Masih Rendah, Literasi dan Perlindungan Konsumen di Era Digital
Akselerasi transaksi digital yang berlangsung saat ini masih perlu dibarengi dengan penguatan dan kesadaran tentang perlindungan konsumen.
Oleh
JUMARTO YULIANUS
·4 menit baca
BANJARMASIN, KOMPAS — Tingkat literasi dan keberdayaan konsumen di era digital masih rendah. Kondisi itu terlihat dari banyaknya pengaduan terkait transaksi digital yang diterima Bank Indonesia. Akselerasi transaksi digital yang berlangsung saat ini masih perlu dibarengi dengan penguatan dan kesadaran tentang perlindungan konsumen.
Rendahnya tingkat literasi dan perlindungan konsumen di era digital terungkap dalam Seminar Perlindungan Konsumen dengan tema ”Aman dan Nyaman Bertransaksi di Era Digital” di General Building Lecture Theater Universitas Lambung Mangkurat (ULM), Banjarmasin, Kalimantan Selatan, Kamis (14/9/2023).
Kepala Perwakilan Bank Indonesia Provinsi Kalsel Wahyu Pratomo mengatakan, BI semakin banyak menerima pengaduan terkait masalah keamanan konsumen atau nasabah di tengah era digital yang demikian pesat perkembangannya. Untuk itu, akselerasi transaksi digital perlu dibarengi dengan penguatan dan kesadaran tentang perlindungan konsumen agar korban tidak terus berjatuhan.
”Era digital di samping memberi manfaat dan kemudahan juga memberi risiko ketika bertransaksi digital. Pengaduan konsumen terkait transaksi digital semakin meningkat. Ini jadi indikator bahwa aspek perlindungan konsumen belum begitu dipahami konsumen maupun penyelenggara sistem pembayaran,” katanya.
Ekonomi keuangan digital di Indonesia menunjukkan perkembangan yang semakin pesat ditandai dengan nilai ekonomi digital Indonesia pada 2022 sebesar 77 miliar dollar AS atau tumbuh 22 persen secara tahunan dan diprediksi akan meningkat hampir dua kali lipat hingga 130 miliar dollar AS pada 2025. Indonesia juga menjadi tujuan investasi digital terpopuler di Asia Tenggara yang mewakili 40 persen dari total transaksi ekonomi digital.
Berdasarkan data manajemen hubungan pelanggan BICARA 131, BI menerima pengaduan sebanyak 1.322 pengaduan pada triwulan IV-2022. Jumlah itu meningkat 58 persen dibandingkan triwulan III-2022 yang tercatat sebanyak 835 pengaduan.
”Tingginya jumlah pengaduan itu menunjukkan tingkat literasi dan keberdayaan konsumen masih kurang,” ujarnya.
Wahyu mengatakan, BI telah mengeluarkan Peraturan Bank Indonesia (PBI) Nomor 3 Tahun 2023 pada 27 Juni 2023 tentang Pelindungan Konsumen Bank Indonesia.

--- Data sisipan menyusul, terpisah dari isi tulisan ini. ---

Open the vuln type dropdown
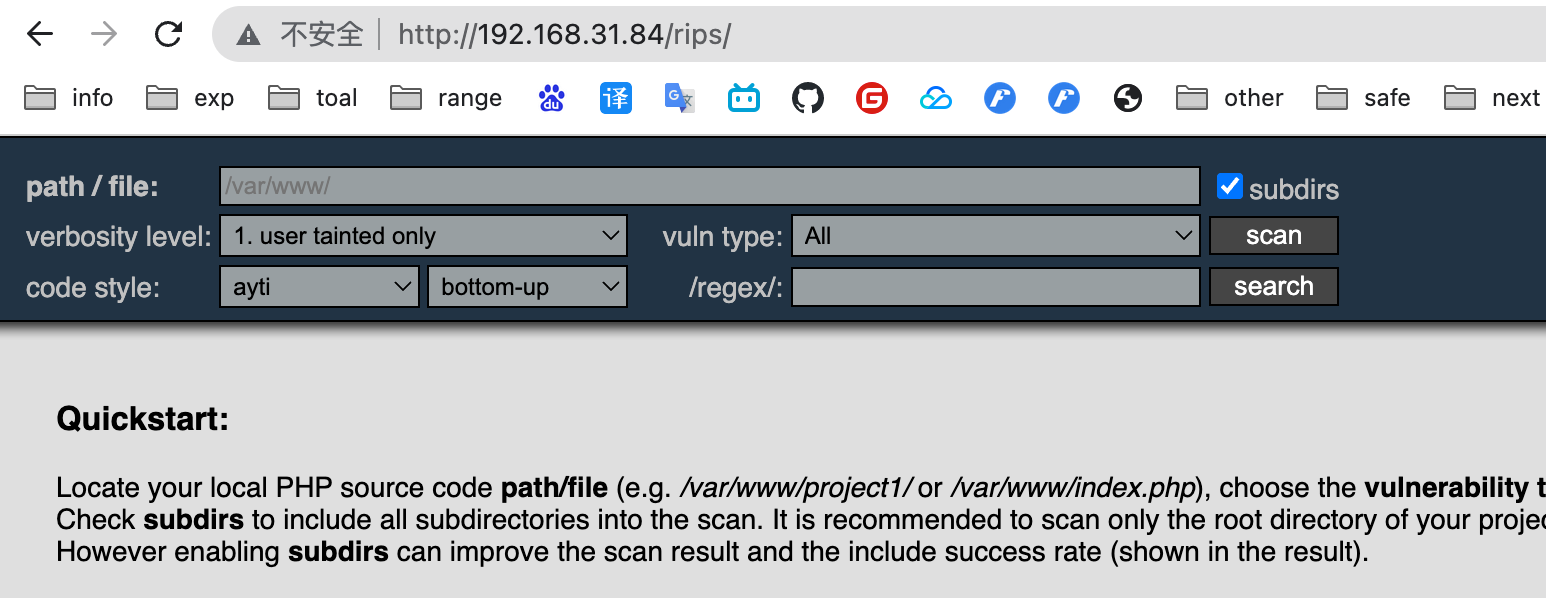(x=996, y=236)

PBI, antara lain, bertujuan untuk menciptakan ekosistem pelindungan konsumen, menumbuhkan kesadaran penyelenggara mengenai perilaku bisnis, serta meningkatkan kesadaran, kemampuan, dan kemandirian konsumen mengenai produk dan/atau layanan penyelenggara serta meningkatkan pemberdayaan konsumen.
”Di era digital ini, yang kami harapkan tidak hanya transaksinya meningkat, tetapi transaksi itu juga tetap aman dan nyaman. Karena itu, selain mendorong digitalisasi, kami juga menitikberatkan pada perlindungan konsumen. Ini harus jalan beriringan,” katanya.
Kepala Grup Departemen Pengembangan UMKM dan Perlindungan Konsumen BI Ricky Satria menambahkan, tren transaksi digital saat ini meningkat. Namun, peningkatan itu belum disertai dengan kesadaran menjaga keamanan data pribadi. ”Tindakan atau perilaku konsumen untuk menjaga keamanan data masih rendah,” ujarnya.
Berdasarkan data manajemen hubungan pelanggan BICARA 131, BI menerima pengaduan sebanyak 1.322 pengaduan pada triwulan IV-2022. Jumlah itu meningkat 58 persen dibandingkan triwulan III-2022 yang tercatat sebanyak 835 pengaduan.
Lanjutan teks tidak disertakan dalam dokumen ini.